There can be no certainty that definitive future commercial agreements with any of the Strategic Partners and/or IBM will be concluded nor, should they be concluded, whether the final terms will be consistent with the parties' current intentions.

 

DISCLAIMER

Moelis & Company UK LLP ("Moelis & Company"), which is authorised and regulated in the United Kingdom by the Financial Conduct Authority, is acting exclusively for Monitise as financial advisor and no one else in connection with the transactions herein and will not be responsible to anyone other than Monitise for providing the protections afforded to its clients or for providing advice in relation to the contents of this announcement or any transaction or any other matters referred to herein.

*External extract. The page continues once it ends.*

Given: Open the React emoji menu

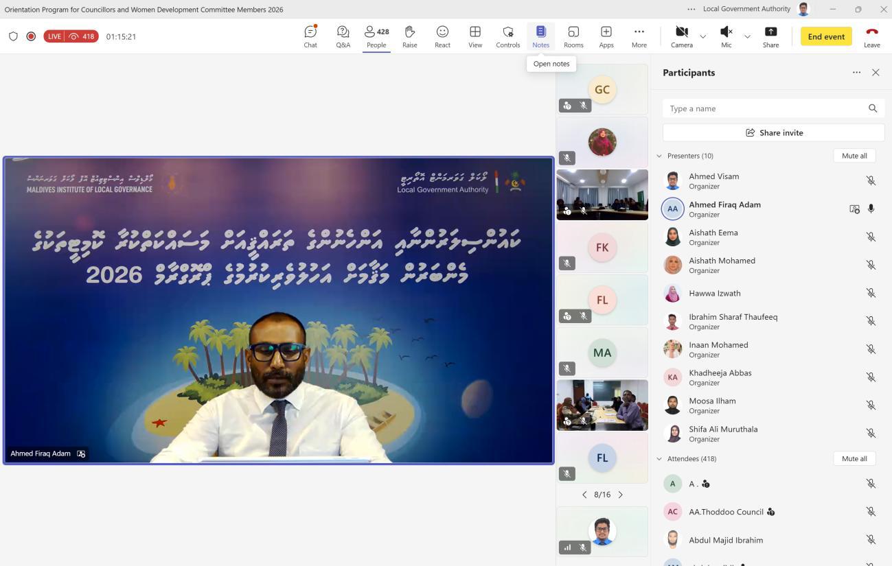Looking at the screenshot, I should (x=442, y=36).
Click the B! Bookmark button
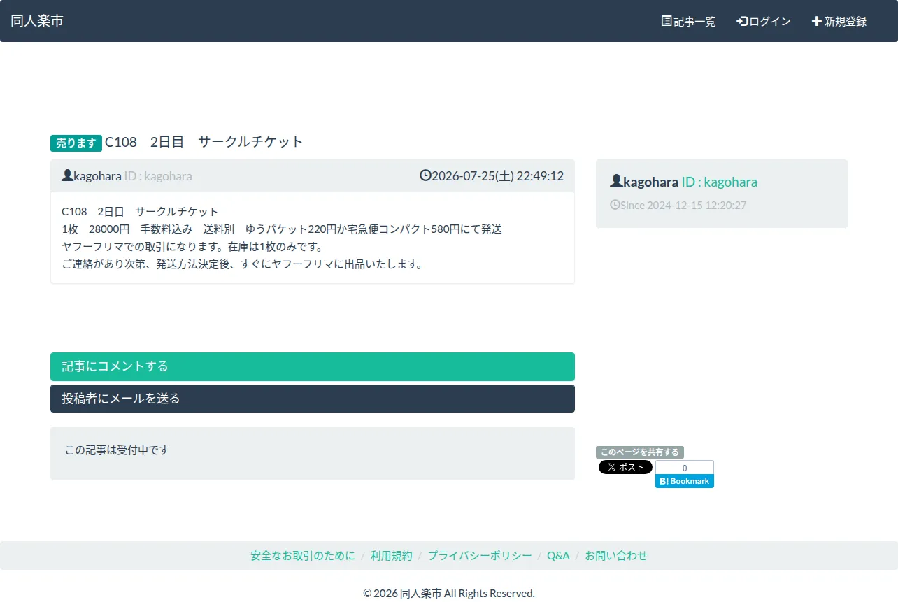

Canaccord Genuity Limited, which is authorised and regulated in the United Kingdom by the Financial Conduct Authority, is acting as NOMAD to Monitise and is acting for no-one else in connection with the transactions herein and will not be responsible to anyone other than Monitise for providing the protections afforded to clients of Canaccord Genuity Limited nor for providing advice in connection with the transactions or any other matter referred to herein.

 

FORWARD LOOKING STATEMENTS

 

This announcement contains (or may contain) forward-looking statements. Whilst these forward-looking statements are made in good faith they are based upon the information available to Monitise at the date of this announcement and upon Monitise's or, as appropriate, Monitise's Directors' current expectations, projections, market conditions and assumptions about future events. These forward looking statements are subject to risks, uncertainties and assumptions about Monitise and its subsidiaries (the "Group"), including, among other things, the development of its business, trends in its operating industry, and future capital expenditure. In light of these risks, uncertainties and assumptions, the events or circumstances referred to in the forward-looking statements may differ materially from those indicated herein. None of the projections, expectations, estimates or prospects set out in this announcement should be taken as forecasts or promises nor should they be taken as implying any indication, assurance or guarantee that the assumptions on which such future projections, expectations, estimates or prospects have been prepared are correct or exhaustive or, in the case of the assumptions, fully stated in this announcement.  Accordingly these forward-looking statements should be treated with an appropriate degree of caution and you should not place undue reliance on any forward-looking statements as a prediction of actual results or otherwise.  None of Monitise, its Group, nor any of its directors, their respective affiliates, or individuals acting on their behalf undertake to publicly update or revise any such forward-looking statements set out in this announcement, whether as a result of new information, future events or otherwise. No statement in this announcement is or is intended to be a profit forecast or profit estimate or to imply that the earnings of the Group for the current or future financial years will necessarily match or exceed the historical or published earnings of the Group. Past performance is no guide for future performance and persons reading this announcement should consult an independent financial adviser.

US RECIPIENTS

This announcement is being issued outside the United States pursuant to and in accordance with Rule 135e under the U.S. Securities Act of 1933, as amended (the "Securities Act"). This announcement shall not constitute or form a part of any offer of, or solicitation to purchase or subscribe for, any securities, nor shall there be any sale of any securities in any state in which such offer, solicitation or sale would be unlawful prior to registration or qualification under the securities laws of any such state. The securities referred to in this announcement have not been, and will not be, registered under the Securities Act and may not be offered or sold in the United States or to, or for the account or benefit of, U.S. persons (as such term is defined in Regulation S under the Securities Act), except pursuant to an exemption from the registration requirements of the Securities Act. No public offering of securities will be made in the United States or in any other jurisdiction where such an offering is restricted or prohibited.